Microsoft 近日揭露了一款名為 StilachiRAT 的新型木馬程式,這款遠端存取木馬具備高級技術,能夠規避檢測、在目標系統中持續存在,並竊取敏感數據。據 Microsoft 的安全團隊調查,StilachiRAT 主要通過 WWStartupCtrl64.dll 模組運行,針對加密貨幣錢包和系統信息進行攻擊。
這款木馬的危險之處在於其能竊取 Google Chrome 瀏覽器中的憑證、監控剪貼簿中的密碼與加密貨幣密鑰,並且收集系統硬件信息及活躍的遠端桌面協議(RDP)會話數據。尤其值得注意的是,它對包括 Coinbase 和 MetaMask 在內的 20 種加密貨幣錢包擴展程式構成威脅。

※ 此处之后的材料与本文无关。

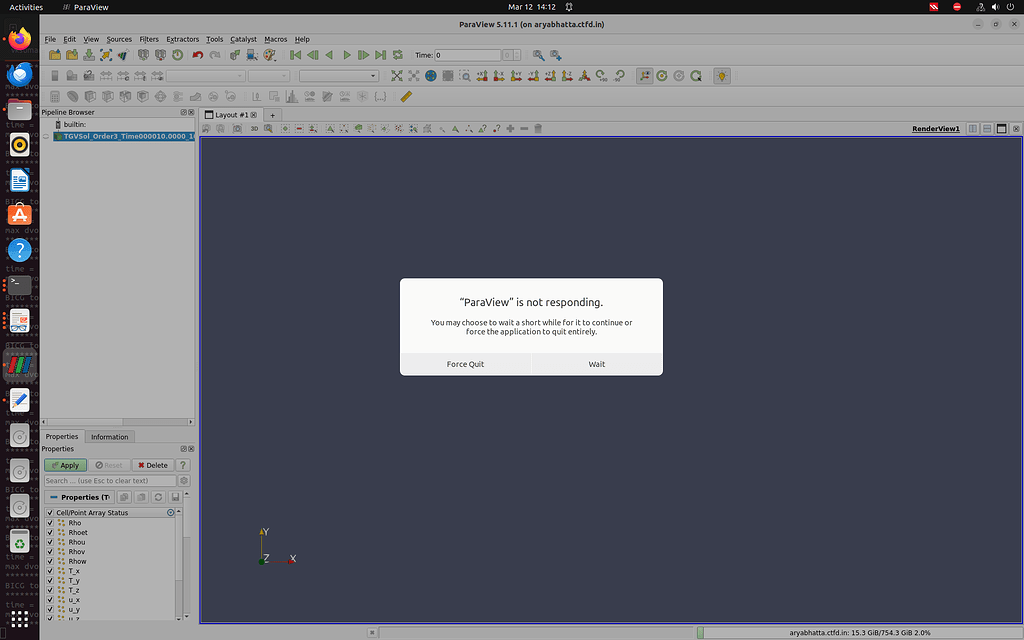Toggle the u_x array checkbox
1024x640 pixels.
coord(50,600)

此外,StilachiRAT 使用 Windows 服務控制管理器(SCM)來運行,並通過「看門狗線程」保證木馬即使被終止也能自動重新啟動,這進一步增強了其持續性和破壞性。目前,Microsoft 已經公開了這種威脅的指標及防禦建議,並提醒使用者應從官方來源下載軟件,啟用支援 SmartScreen 的瀏覽器,並為 Office 365 配置 Safe Links 及 Safe Attachments 功能,以減少風險。不過,Microsoft 尚未確定攻擊者的身份或來源地。